The present study is limited by its retrospective design and a relatively small sample size. Furthermore, data on smoking status could not be obtained, LTOT prior to admission, length of stay in hospital in the year prior to admission, the Medical Research Council (MRC) dyspnea score and the Katz Index of Independence in Activities of Daily Living score (some of these factors have been identified as associated markers in other studies, as outlined in the online supplementary material). Spirometry within 3 months of admission was available in only half of the patients. Readmissions outside Vienna or in a private hospital within Vienna might have been missed. In an attempt to define this patient cohort as precisely as possible, relatively rigid exclusion criteria were used. It is acknowledged that this might have introduced some bias due to patient selection. The COPD is regularly found with a range of comorbidities that might themselves lead to respiratory failure. It was decided to attribute the cause of respiratory failure not solely to COPD (and therefore to exclude the patient) when there was recorded evidence of an acute illness that by itself may be reason enough to cause respiratory failure. It is acknowledged that it is difficult to adequately draw the line here in the presence of several comorbidities. As stated, all patients requiring NIV are admitted to the ICU at this hospital. The results may not be transferable to hospitals where NIV is also provided on regular wards.
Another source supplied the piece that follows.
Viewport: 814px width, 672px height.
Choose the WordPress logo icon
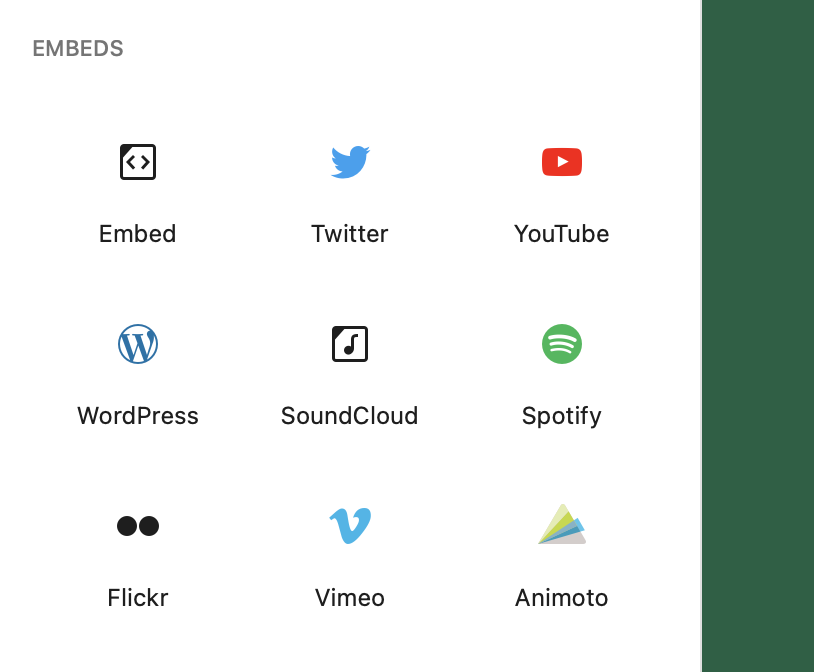138,344
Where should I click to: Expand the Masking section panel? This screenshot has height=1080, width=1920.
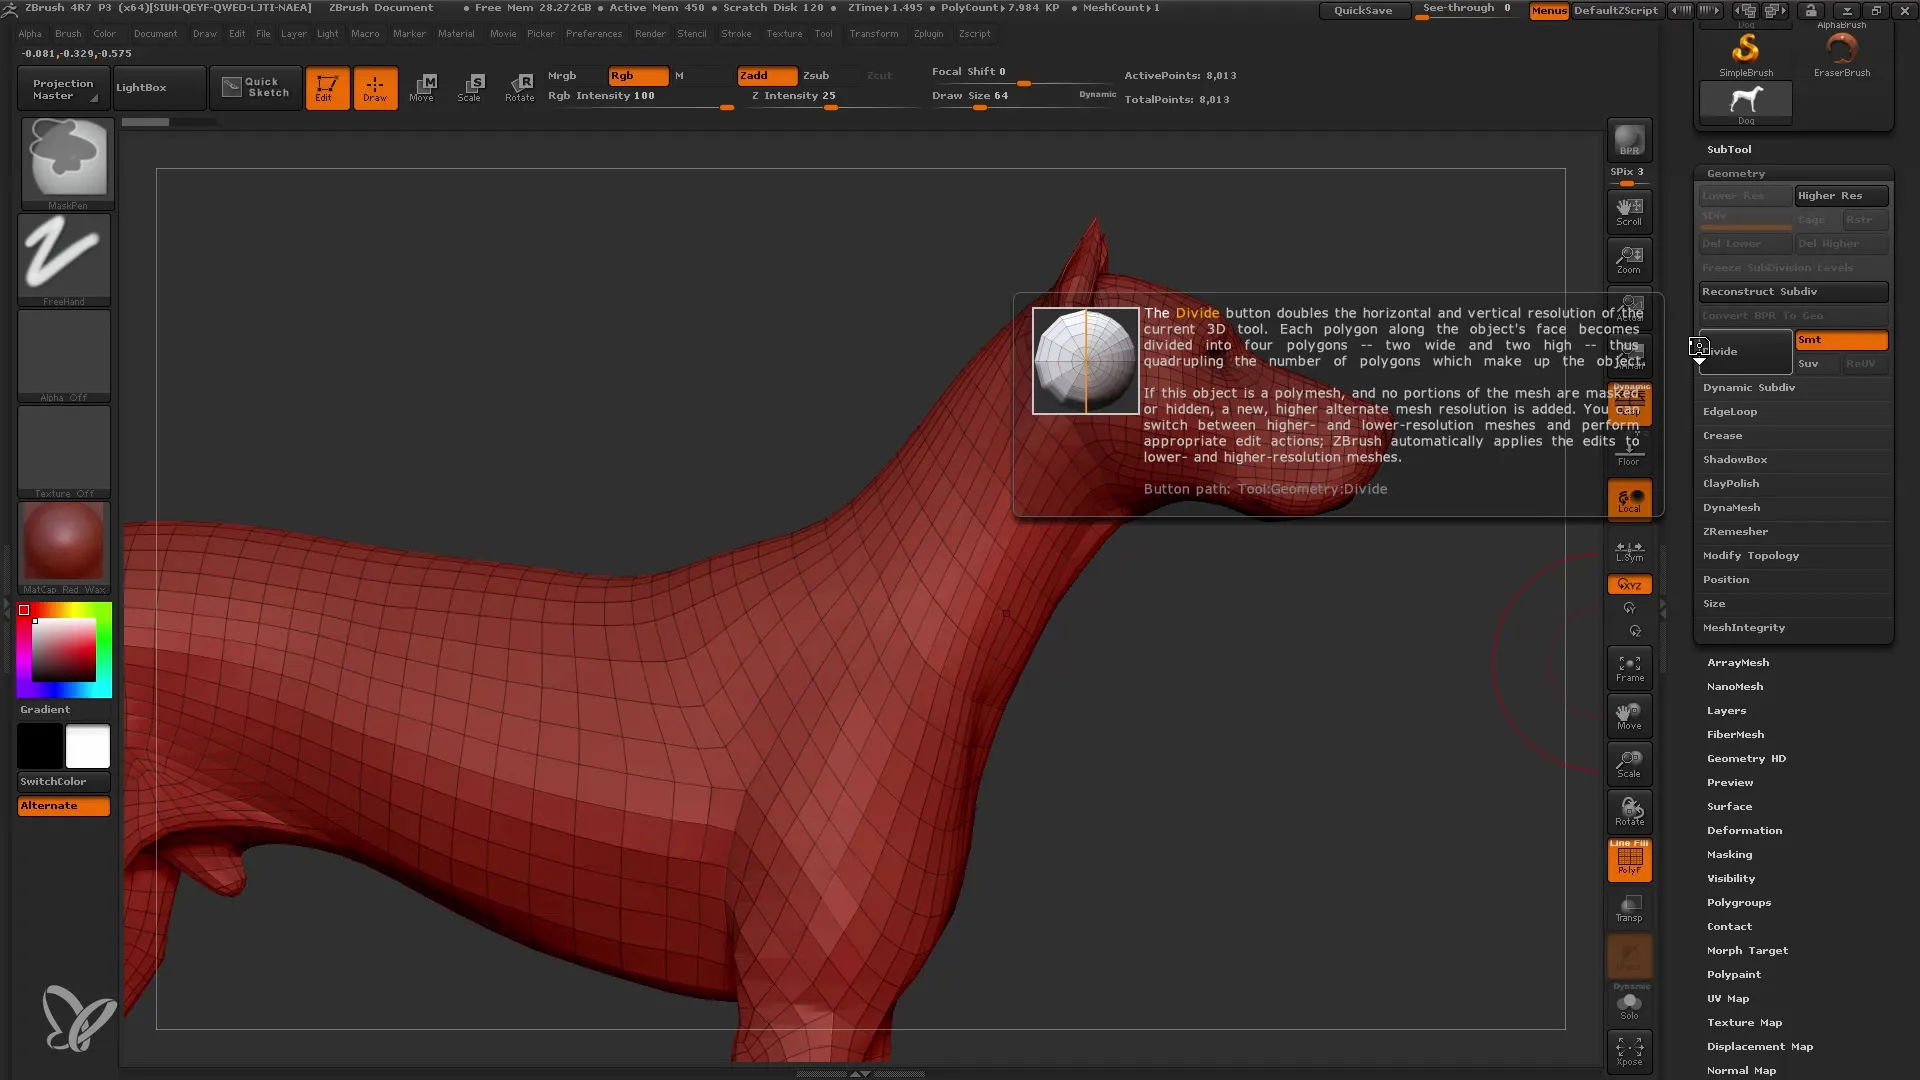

The data point towards a lower BMI and chronic hypercapnia as targets for clinical intervention. Weight gain improves survival in undernourished patients with COPD [27]; however, methods to achieve a reliable weight gain in COPD patients remain elusive. The addition of long-term NIV to standard treatment improves survival of patients with stable hypercapnic COPD when NIV is targeted to greatly reduce hypercapnia [28]. In seems likely that these findings from stable COPD patients would also be observed in patients following acute hypercapnic respiratory failure. Struik et al. randomized 201 COPD patients with prolonged hypercapnia after ventilatory support for acute respiratory failure to either nocturnal NIV or standard care. An improvement in daytime pCO2 and trend to a better quality of life was found but no effect on mortality or readmission rate was seen after 1 year [29]. In patients who used NIV following an admission for an acute exacerbation of COPD (AECOPD) with AHRF, Galli et al. on the other hand found lower readmission rates and an improved event-free survival after 180 days from an index admission compared to patients who did not use NIV post-discharge [30].

In conclusion, there is substantial morbidity and mortality in this patient population. Promising targets for intervention identified in this study, in line with previously published studies, are a low BMI and chronic hypercapnia. The authors believe that these findings should be validated in a prospective cohort leading to predictive models that can be used to facilitate the shared decision-making process.

Conclusion

Patients with COPD surviving the first episode of HRF requiring NIV are at high risk for readmission and death. Distinct risk factors associated with long-term outcomes were identified; however, there is substantial inconsistency among studies published in this field. Results from this study point towards a low BMI and chronic hypercapnia as possible targets for therapeutic intervention.